Alitalia, ultimatum a Fiumicino

Alitalia: Cda designa Cassano nuovo a.d.“Se Fiumicino continuerà a puntare su compagnie low cost e servizi mediocri, Alitalia sarà costretta a spostare la sua crescita altrove”. L’ultimatum è di Silvano Cassano (nella foto), amministratore delegato di Alitalia. “Il nostro è un piano di rilancio complesso in uno dei settori a maggiore competizione in Italia e nel mondo. L’aeroporto di Fiumicino non è ancora un’infrastruttura adeguata a fungere da hub di una compagnia con le nostre ambizioni – sottolinea Cassano – I problemi di Fiumicino nascono da anni ed anni di investimenti e pianificazione inadeguati e sono ormai strutturali; auspichiamo meno attenzione alla finanza e più attenzione al mercato ed alle esigenze dei passeggeri”. Dichiarazioni che concludono in modo lapidario una nota odierna della compagnia aerea apertasi con la conta dei danni seguiti all’incendio divampato il 7 maggio scorso all’aeroporto di Fiumicino e che ammontano a 80 milioni di euro, fino ad oggi. La recente riapertura del Terminal 3 ha infatti decretato la fine della fase di emergenza, continua la nota del vettore, ma non la fine di numerosi problemi e limitazioni che hanno ancora pesanti effetti sulle operazioni aeroportuali. Alitalia potrà calcolare l’ammontare totale dei danni subiti solo quando l’aeroporto tornerà a funzionare ai livelli pre incendio. Alitalia, prosegue la nota, è l’unica compagnia aerea ad avere il proprio hub a Fiumicino.
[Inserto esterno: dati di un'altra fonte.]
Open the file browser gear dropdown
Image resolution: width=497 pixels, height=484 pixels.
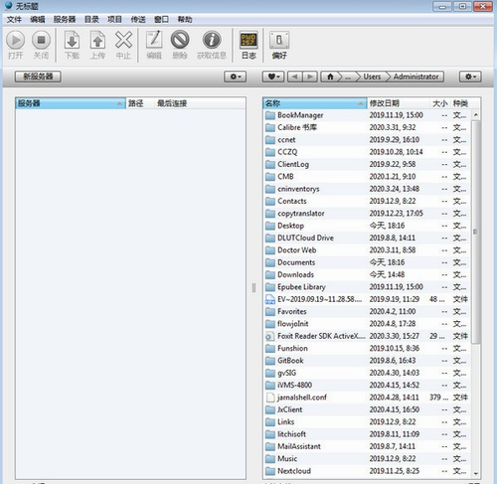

Sono del vettore il 50% circa del totale dei voli dell’aeroporto. Alitalia, rimarca la nota, è di gran lunga la compagnia più danneggiata dalle conseguenze dell’incendio. “Abbiamo passato un periodo difficilissimo a causa di un evento che ci ha colpiti profondamente – aggiunge Cassano – In questo periodo abbiamo rinunciato a qualsiasi polemica e ci siamo concentrati interamente sul servizio ai passeggeri, per ridurne i disagi”. Alitalia ha completato un primo consuntivo dei danni subiti per la cancellazione di migliaia di voli e per un’infinità di problemi operativi che hanno messo in luce la fragilità dell’infrastruttura aeroportuale nel suo complesso. Tale consuntivo provvisorio ammonta a 80 milioni di euro. La compagnia aerea è determinata ad ottenere il risarcimento dei danni subiti.